Pairing a Device
The Pairing of of a device is intended to restrict which devices can communicate from an Android app to the Pycloud API running on the server. Pairing itself is not disabled by default, but the security measures that use the pairing information to restrict access are disabled by default. Therefore, pairing a device won't do anything useful unless some of these security measures are enabled.
The two security levels are Wi-Fi Authentication, Authorization and Encryption and API Authentication, Authorization and Encryption. The Wi-Fi security measures work at the lower Wi-Fi layer, while the API security measures work at an application layer. Either or both of them can be enabled as described in Enabling-Cloudlet-Security, sections 2 and 3.
Wi-Fi Authentication, Authorization and Encryption works by enabling WPA2-Enterprise mode on the router associated to the cloudlet. A RADIUS server installed on the cloudlet and linked to the router takes care of authentication and authorization, while the router itself sets up data encryption using WPA2. When enabled, only devices that have been properly paired and for which the pairing has not yet expired are authorized to connect to the Wi-Fi network the cloudlet is associated to.
API Authentication, Authorization and Encryption works at a higher level, on top of the HTTP requests made to the Pycloud API. This authenticates devices using HTTP headers, and then encrypts the HTTP payload using the keys that were generated during the pairing procedure. When enabled, only devices that have been properly paired and for which the pairing has not yet expired are authorized to send API requests to the Pycloud API.
Pre-requisites:
- The Cloudlet Client app needs to be installed in the device.
- If using USB, a USB cable is needed, as well as proper drivers installed on the cloudlet that can recognize the device/phone through USB. Also, USB debugging needs to be enabled on the phone.
- If using Bluetooth, the cloudlet server needs to have a Bluetooth receiver (and of course, the device needs that as well).
Procedure:
- On the Cloudlet Manger, go to the Paired Devices page, and ensure there is a valid Deployment set. If not, click on "Set/Reset Deployment".

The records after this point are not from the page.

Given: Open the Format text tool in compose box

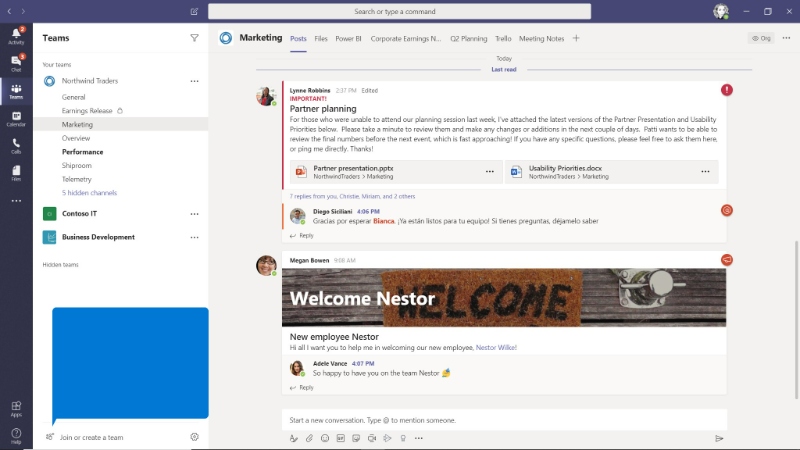Looking at the screenshot, I should pyautogui.click(x=294, y=438).
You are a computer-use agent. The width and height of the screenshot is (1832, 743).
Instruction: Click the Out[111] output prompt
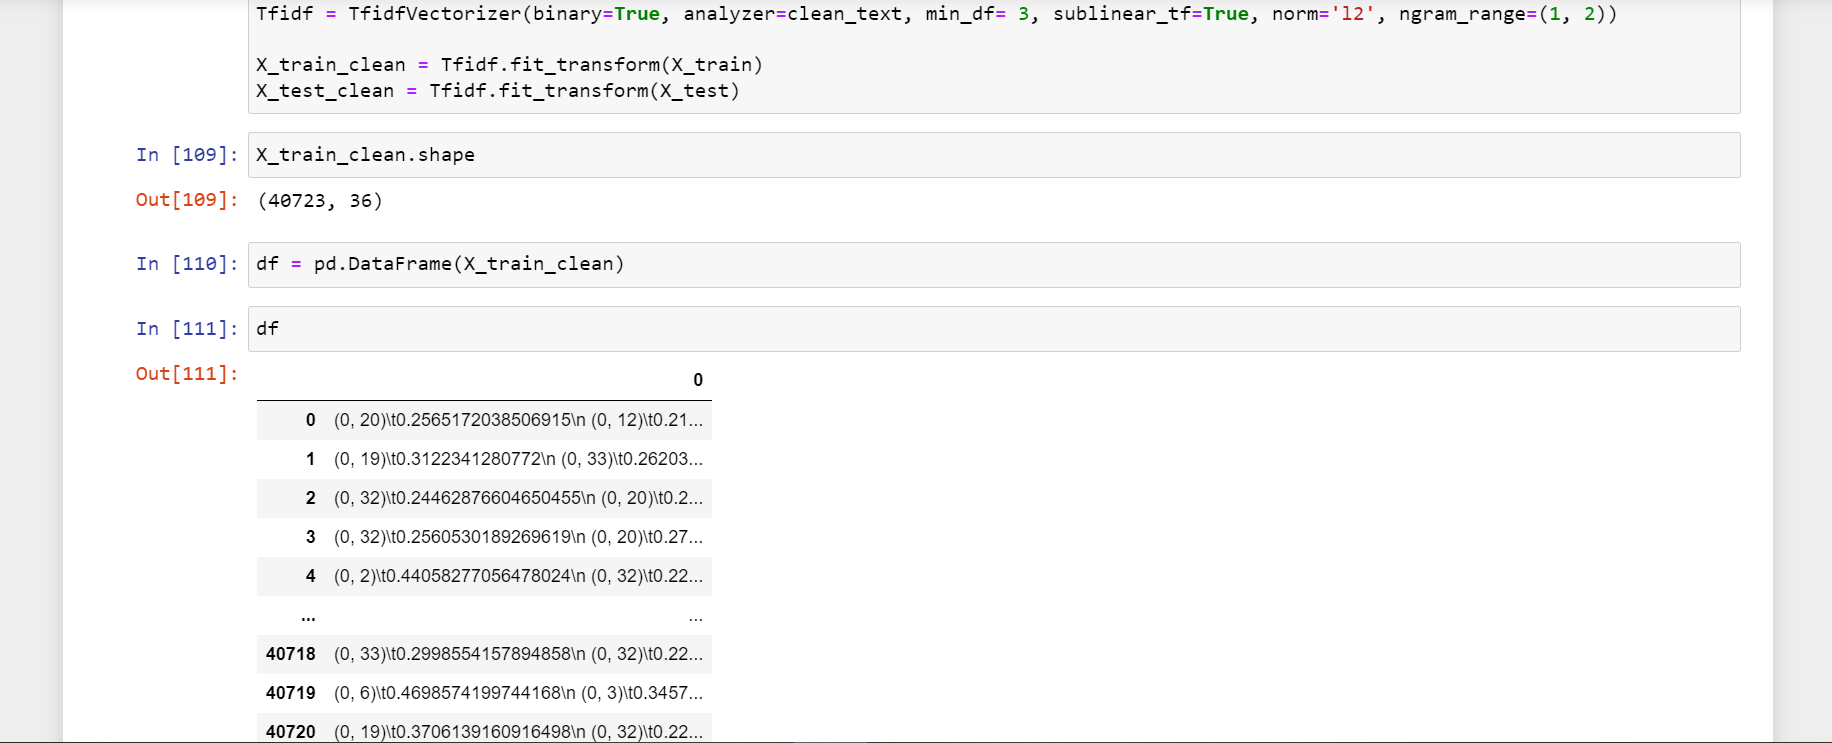pos(187,374)
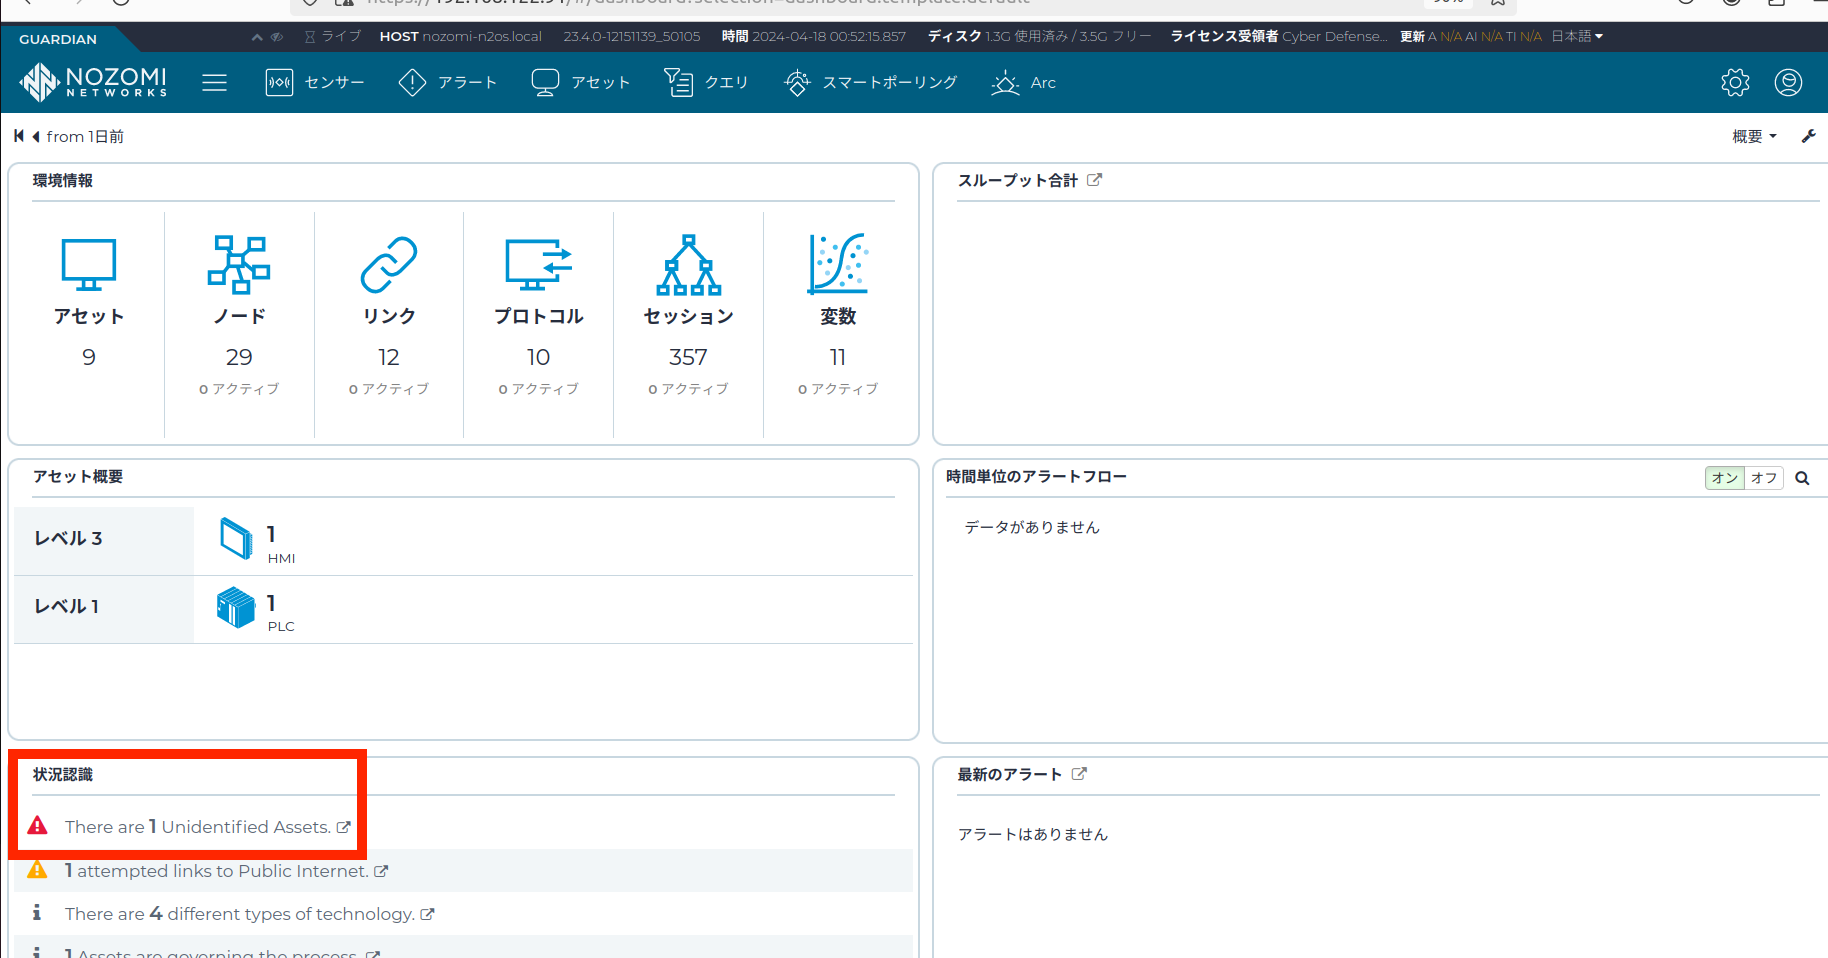Screen dimensions: 1828x958
Task: Turn off alert flow with オフ button
Action: [x=1764, y=478]
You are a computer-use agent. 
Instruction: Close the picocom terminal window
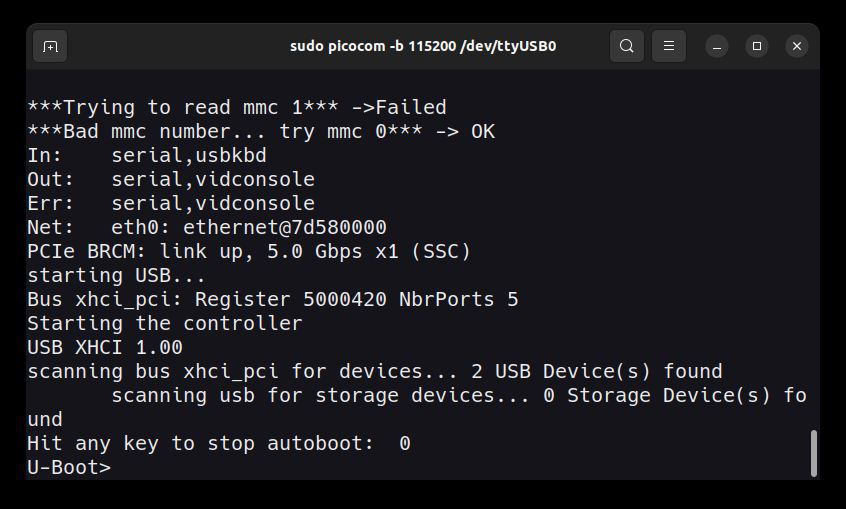[797, 46]
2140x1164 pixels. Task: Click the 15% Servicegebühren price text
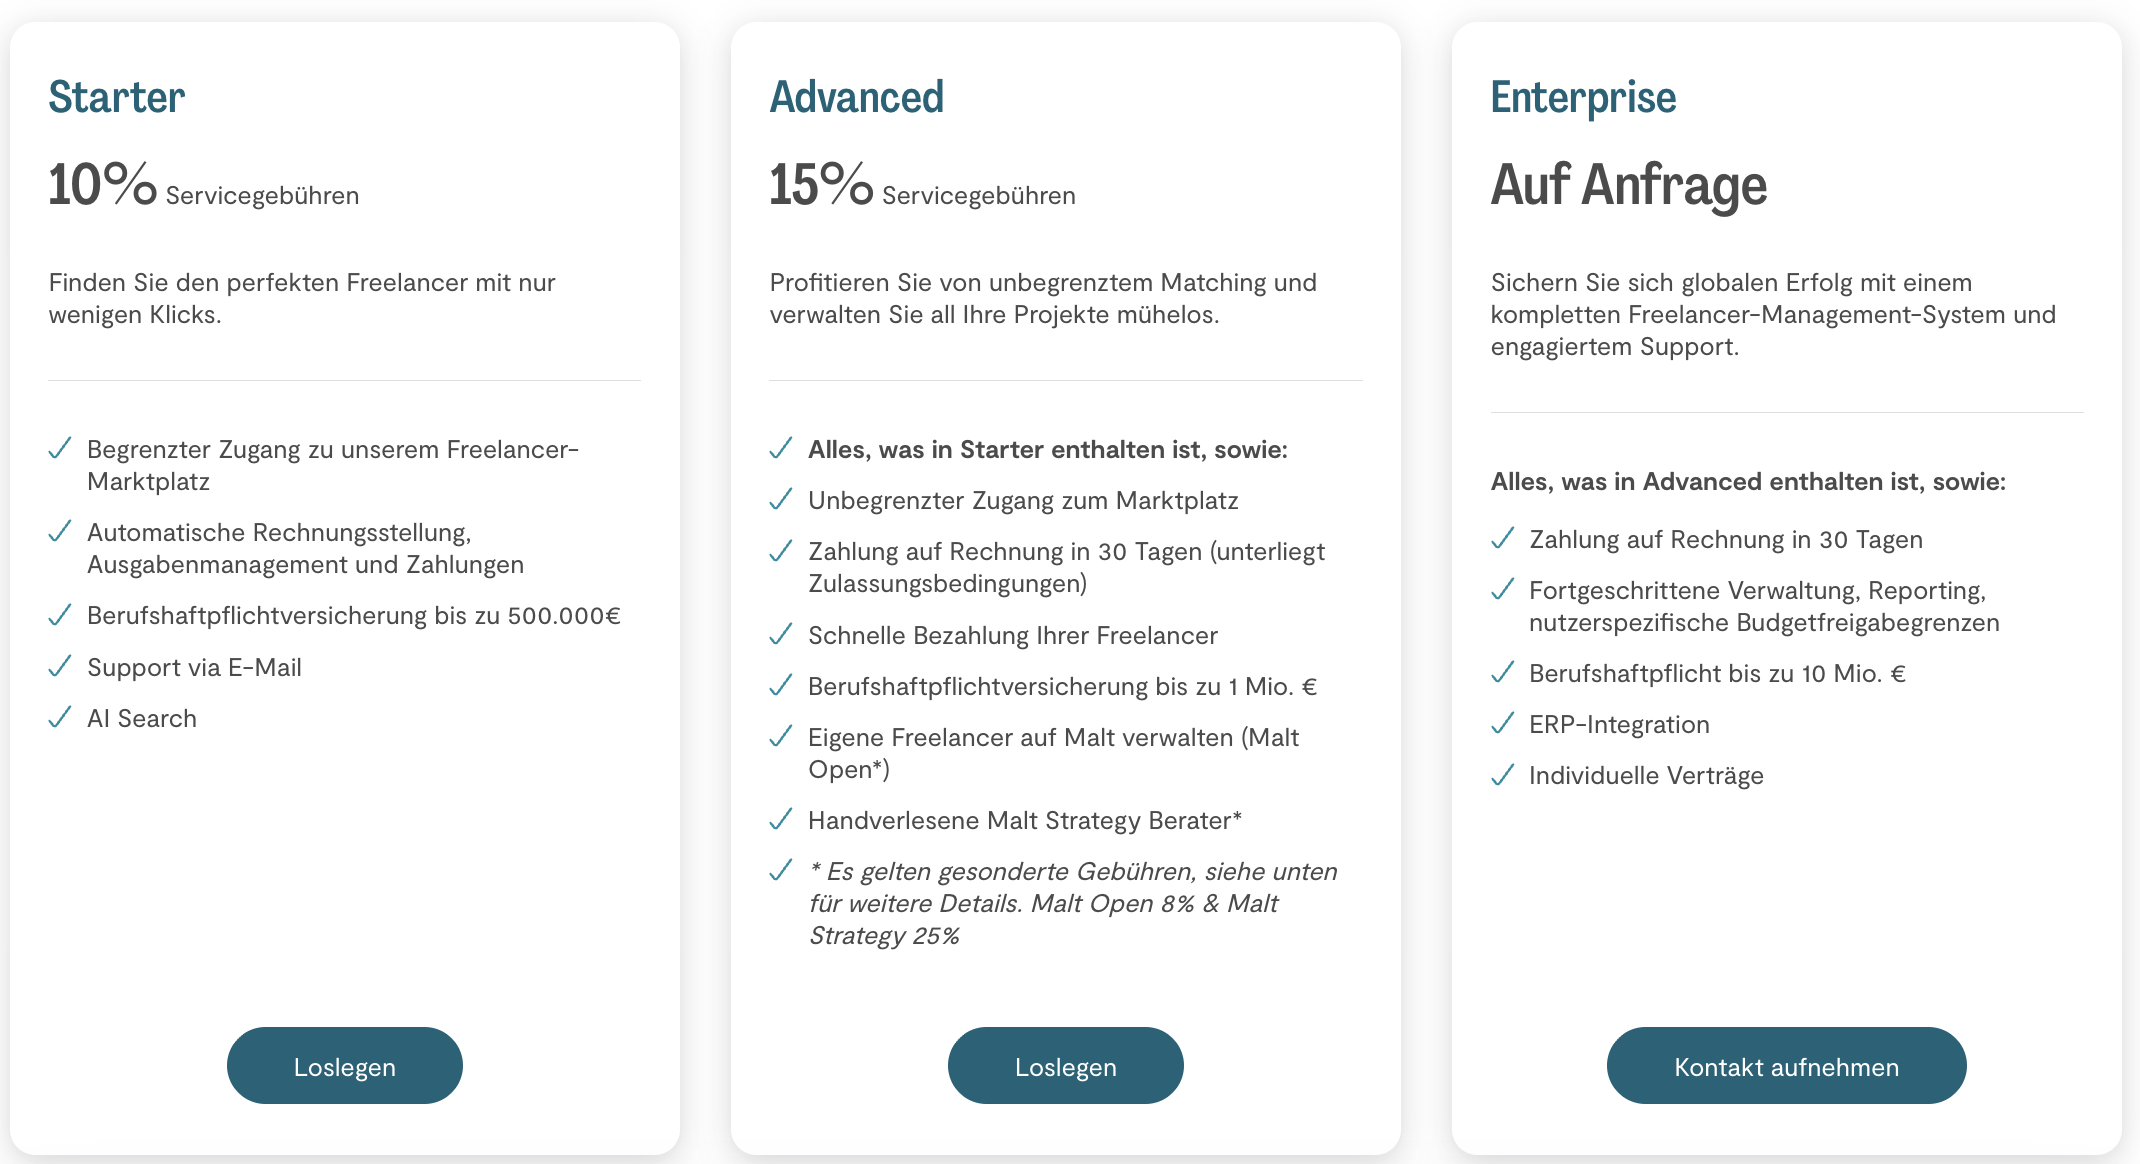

- Click on "Pair New Device".
- Choose USB or Bluetooth.
- ONLY if using USB, the USB cable needs to be plugged between the device and the cloudlet server.
- ONLY if using Bluetooth, open the Cloudlet Client app on the device, and go to the Bluetooth Pairing window ("Pairing Process" button). There, ensure that the "Is Discoverable" switch is turned on.
- If needed, click on the "Refresh" on the Cloudlet Manager button to allow the device to show up on the list.
- Click the the "Pair" button next to the device you want to pair.
- ONLY if using USB, it is like a prompt stating "Allow USB debugging for this device?" will show up on the phone. This has to be accepted with "Ok".
- The pairing procedure will work between the cloudlet server and the device to set up credentials (ids, keys, Wi-Fi profiles) on both the device and the cloudlet, automatically. If everything is successful, the pairing procedure should finish and give a success message on the Cloudlet Manager.
- NOTE: if Wi-Fi level security is not desired, the Wi-Fi profile that is generated on the phone for the SSID that was configured in the cloudlet should be deleted. If the SSID was not configured, the profile will be created for the default SSID, which probably won't affect anything, but that profile can still be removed from the phone. See Enabling Cloudlet Security for details on SSID configuration on the cloudlet.
Some notes:
- After the time indicated for a device is reached, the pairing bond will expire, and future connection attempts from the deivice will fail (more specifically, API requests will be rejected).
- A device can be manually Un-Paired with the corresponding button.
- If a new Deployment is set, all paired devices will be unpaired.